# seat for my lt4000 lawn mower



## jhngardner367 (Apr 5, 2011)

anyone no where i can pick up a resonable priced seat for my lt4000 lawn mower.
craftsman wants to much as usual

Check here. They have a large selection of tractor seats.

Surplus Center - Hydraulics, Engines, Electrical and More



michael8 said:


> anyone no where i can pick up a resonable priced seat for my lt4000 lawn mower.
> craftsman wants to much as usual



Welcome to the Forum!..michael8.. Do you have a model#?

Welcome! Measure the bolt pattern,and try Tractor supply,Lowes,or Menards.You can even get them online.


----------



## dangeroustoys56 (Jul 26, 2010)

Northern tools has some for around $50 - a while back i bot a couple from a warehouse type store around the corner for $30 each - shoulda bot more before they closed their doors- they were a basic plain seat. You might need to drill some new holes , most cheeper seats have different bolt patterns.

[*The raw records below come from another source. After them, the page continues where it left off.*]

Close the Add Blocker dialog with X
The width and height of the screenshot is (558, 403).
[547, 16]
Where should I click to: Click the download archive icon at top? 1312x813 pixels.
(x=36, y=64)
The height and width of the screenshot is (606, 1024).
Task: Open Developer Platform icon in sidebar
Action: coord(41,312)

The seats on my murrays are like a rubberized plastic cover- all one piece, things wear like iron .


----------



## wjjones (May 28, 2010)

dangeroustoys56 said:


> Northern tools has some for around $50 - a while back i bot a couple from a warehouse type store around the corner for $30 each - shoulda bot more before they closed their doors- they were a basic plain seat. You might need to drill some new holes , most cheeper seats have different bolt patterns.
> 
> The seats on my murrays are like a rubberized plastic cover- all one piece, things wear like iron .



Yep TSC has plain universal seats as well..


----------



## dangeroustoys56 (Jul 26, 2010)

TSC is expensive tho on some stuff - why i cruise the clearance isles. I noticed while at the one up at the folks they had these cool chrome hubcaps for tractors - at $40 for two - was kinda steep i think.


----------



## wjjones (May 28, 2010)

dangeroustoys56 said:


> TSC is expensive tho on some stuff - why i cruise the clearance isles. I noticed while at the one up at the folks they had these cool chrome hubcaps for tractors - at $40 for two - was kinda steep i think.



Yep it would be a last resort if you could not find one somewhere else they are $54.99+ Tx...


----------



## TecumsehBriggs (Jun 17, 2011)

Lots of seats on ebay...


----------